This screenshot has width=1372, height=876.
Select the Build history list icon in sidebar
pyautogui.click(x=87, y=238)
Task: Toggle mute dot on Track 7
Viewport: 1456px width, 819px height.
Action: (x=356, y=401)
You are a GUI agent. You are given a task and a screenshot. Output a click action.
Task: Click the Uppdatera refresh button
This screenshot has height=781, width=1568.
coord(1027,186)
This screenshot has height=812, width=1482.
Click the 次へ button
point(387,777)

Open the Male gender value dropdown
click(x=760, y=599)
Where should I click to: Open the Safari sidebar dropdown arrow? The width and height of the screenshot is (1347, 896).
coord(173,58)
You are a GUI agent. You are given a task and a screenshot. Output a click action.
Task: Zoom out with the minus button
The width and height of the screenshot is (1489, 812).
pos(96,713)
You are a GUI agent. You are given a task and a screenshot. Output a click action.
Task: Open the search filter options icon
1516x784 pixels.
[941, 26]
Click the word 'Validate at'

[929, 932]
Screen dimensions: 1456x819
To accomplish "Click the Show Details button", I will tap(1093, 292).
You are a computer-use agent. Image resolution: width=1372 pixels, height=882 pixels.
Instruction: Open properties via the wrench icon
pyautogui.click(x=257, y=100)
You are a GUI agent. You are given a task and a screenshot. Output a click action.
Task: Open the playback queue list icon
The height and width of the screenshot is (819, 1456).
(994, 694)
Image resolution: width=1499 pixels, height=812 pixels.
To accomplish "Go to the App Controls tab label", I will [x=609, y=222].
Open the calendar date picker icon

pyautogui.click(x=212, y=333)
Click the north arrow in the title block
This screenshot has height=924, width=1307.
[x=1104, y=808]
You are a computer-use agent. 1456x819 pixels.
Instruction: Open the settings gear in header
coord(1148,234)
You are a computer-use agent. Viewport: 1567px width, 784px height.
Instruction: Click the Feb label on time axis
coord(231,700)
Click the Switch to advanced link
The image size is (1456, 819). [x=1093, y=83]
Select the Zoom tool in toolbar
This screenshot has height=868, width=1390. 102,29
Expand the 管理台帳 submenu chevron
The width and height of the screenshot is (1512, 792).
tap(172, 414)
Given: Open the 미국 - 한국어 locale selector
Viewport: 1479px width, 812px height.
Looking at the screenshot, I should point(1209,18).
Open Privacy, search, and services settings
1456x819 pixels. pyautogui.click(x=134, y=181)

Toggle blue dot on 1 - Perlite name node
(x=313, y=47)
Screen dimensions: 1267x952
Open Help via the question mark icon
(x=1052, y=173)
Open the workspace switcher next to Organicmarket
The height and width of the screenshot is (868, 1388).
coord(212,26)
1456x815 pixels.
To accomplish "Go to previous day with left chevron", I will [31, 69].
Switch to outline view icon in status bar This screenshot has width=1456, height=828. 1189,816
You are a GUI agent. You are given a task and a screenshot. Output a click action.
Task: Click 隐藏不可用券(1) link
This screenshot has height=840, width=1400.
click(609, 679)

⁂

Exercise
Set down every record once more, exactly as written.

Answer space
This screenshot has width=1372, height=876.
Select the Build history list icon in sidebar
pyautogui.click(x=87, y=238)
Task: Toggle mute dot on Track 7
Viewport: 1456px width, 819px height.
Action: (x=356, y=401)
You are a GUI agent. You are given a task and a screenshot. Output a click action.
Task: Click the Uppdatera refresh button
This screenshot has height=781, width=1568.
coord(1027,186)
This screenshot has height=812, width=1482.
Click the 次へ button
point(387,777)

Open the Male gender value dropdown
click(x=760, y=599)
Where should I click to: Open the Safari sidebar dropdown arrow? The width and height of the screenshot is (1347, 896).
coord(173,58)
You are a GUI agent. You are given a task and a screenshot. Output a click action.
Task: Zoom out with the minus button
The width and height of the screenshot is (1489, 812).
pos(96,713)
You are a GUI agent. You are given a task and a screenshot. Output a click action.
Task: Open the search filter options icon
1516x784 pixels.
[941, 26]
Click the word 'Validate at'

[929, 932]
Screen dimensions: 1456x819
To accomplish "Click the Show Details button", I will tap(1093, 292).
You are a computer-use agent. Image resolution: width=1372 pixels, height=882 pixels.
Instruction: Open properties via the wrench icon
pyautogui.click(x=257, y=100)
You are a GUI agent. You are given a task and a screenshot. Output a click action.
Task: Open the playback queue list icon
The height and width of the screenshot is (819, 1456).
(994, 694)
Image resolution: width=1499 pixels, height=812 pixels.
To accomplish "Go to the App Controls tab label", I will [x=609, y=222].
Open the calendar date picker icon

pyautogui.click(x=212, y=333)
Click the north arrow in the title block
This screenshot has height=924, width=1307.
[x=1104, y=808]
You are a computer-use agent. 1456x819 pixels.
Instruction: Open the settings gear in header
coord(1148,234)
You are a computer-use agent. Viewport: 1567px width, 784px height.
Instruction: Click the Feb label on time axis
coord(231,700)
Click the Switch to advanced link
The image size is (1456, 819). [x=1093, y=83]
Select the Zoom tool in toolbar
This screenshot has height=868, width=1390. 102,29
Expand the 管理台帳 submenu chevron
The width and height of the screenshot is (1512, 792).
tap(172, 414)
Given: Open the 미국 - 한국어 locale selector
Viewport: 1479px width, 812px height.
Looking at the screenshot, I should point(1209,18).
Open Privacy, search, and services settings
1456x819 pixels. pyautogui.click(x=134, y=181)

Toggle blue dot on 1 - Perlite name node
(x=313, y=47)
Screen dimensions: 1267x952
Open Help via the question mark icon
(x=1052, y=173)
Open the workspace switcher next to Organicmarket
The height and width of the screenshot is (868, 1388).
coord(212,26)
1456x815 pixels.
To accomplish "Go to previous day with left chevron", I will [31, 69].
Switch to outline view icon in status bar This screenshot has width=1456, height=828. 1189,816
You are a GUI agent. You are given a task and a screenshot. Output a click action.
Task: Click 隐藏不可用券(1) link
This screenshot has height=840, width=1400.
click(609, 679)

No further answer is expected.